The boring life of Jerod Poore, Crazymeds' Chief Citizen Medical Expert.

Nothing to see here

First the stuff that matters - 
I've updated the Know Your Sources section, which includes:
That took care of the site's HON Code certification for the next 12 months.

I'm still working on the updated Brand vs. Generic page.  No telling when that will be finished.

I've also juggled a bunch of blogs between defunct and the panoply of stupidity etc.

No need to read any further...

Extreme couponing has arrived in small town Montana.  I moved out here to avoid shit like that, but I should know better; if I live where broadband is available, and near where cable TV is available, there's no escaping the bits of civilization I can't stand.  The clerks at the grocery store were acting like Elvis showed up to buy some peanut butter and bunny bread.  They couldn't wrap their heads around the concept of people 'buying' four items (I don't know what, just making it to Superior to get my meds and a couple things from the store was a heroic conquest for me that day) with nothing more than two coupons from two different sources, and purchasing nothing else at that.

Fifty-one out of 54 counties in Montana have had a state of emergency declared due to the flooding.  So far Mineral county is one of three with no flood emergency.  Yet.  Instead we have to have other forms of excitement, like a bank robbery in St. Regis and a murder in Superior.

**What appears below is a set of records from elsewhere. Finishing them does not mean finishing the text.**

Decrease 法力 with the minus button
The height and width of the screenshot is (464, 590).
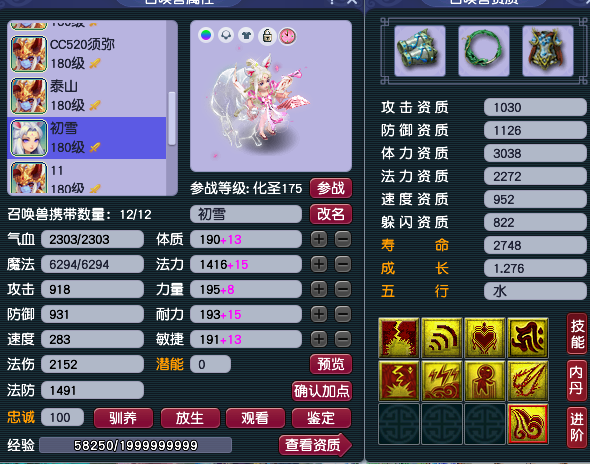[343, 264]
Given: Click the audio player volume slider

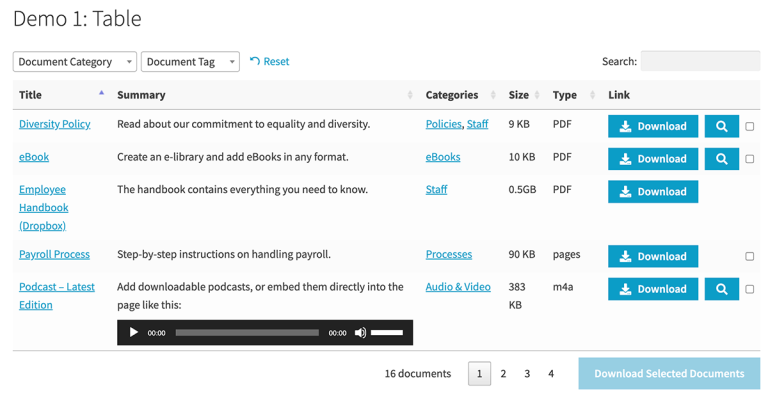Looking at the screenshot, I should coord(387,333).
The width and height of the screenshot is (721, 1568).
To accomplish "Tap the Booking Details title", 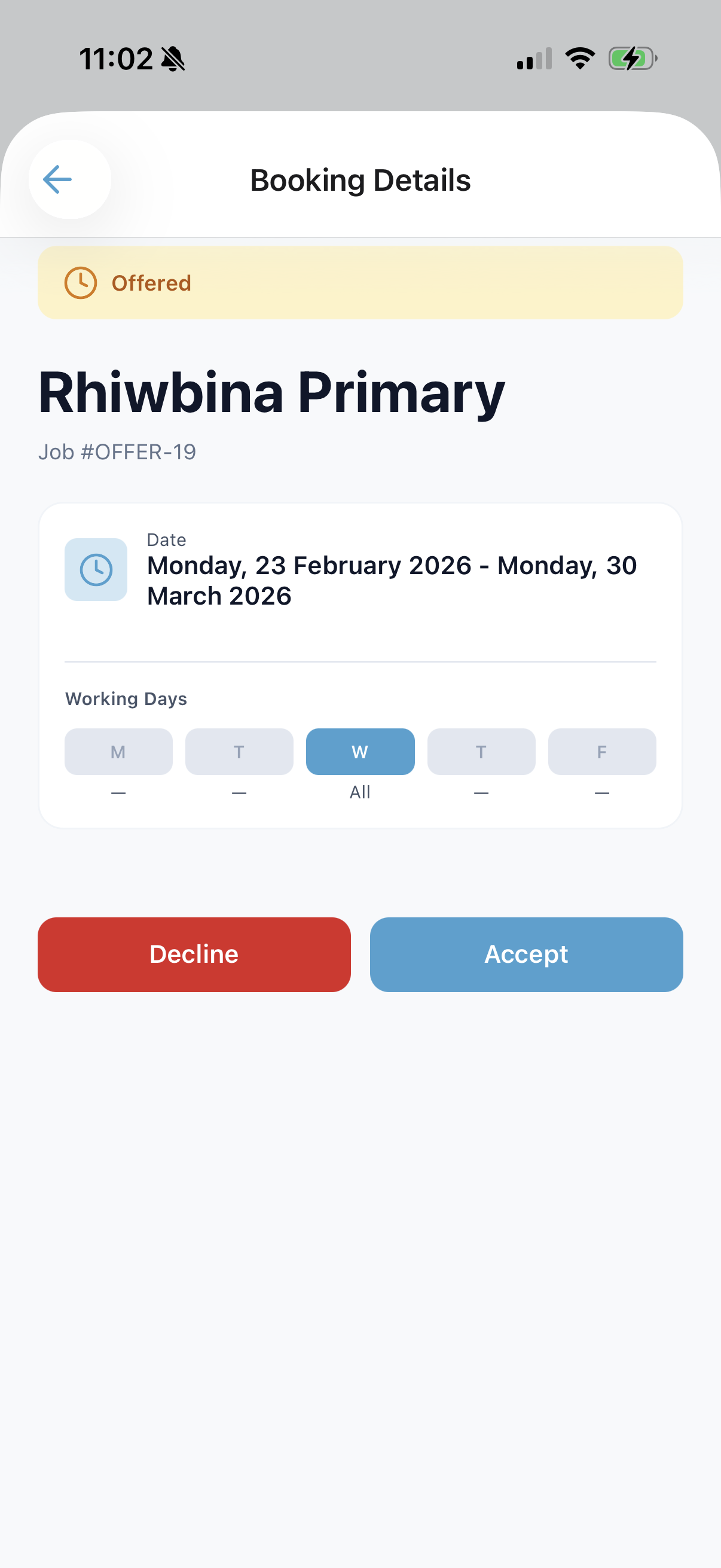I will pos(360,180).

I had the snow tires swapped for the 'regular' (i.e. all terrain) tires on the truck, so at least I didn't have to deal with inclement weather when I drove to Spokane to see my shrink.  Twice.  Because the there was appointment confusion.  I should have called when I didn't get the usual appointment verification call, but thinking clearly hasn't been one of my strong suits of late.  It still took me three hours each way, and not because there was snow on the road (but plenty on each side) going over Lookout Pass, but because the shocks were shot and I couldn't drive any faster than 60.
Tuesday night Stephen Colbert smoked a pipe on his show.  It's not the first time he's done that.  While the main reason I smoke a pipe is a bowl of pipe tobacco is about all I want to smoke in a day, another reason is the chance of pipe smoking ever being cool-popular like cigar smoking is somewhere in the neighborhood of non-existent.  Still, I think even Mr. Colbert won't be able to elevate the pipe from eccentric curmudgeon territory.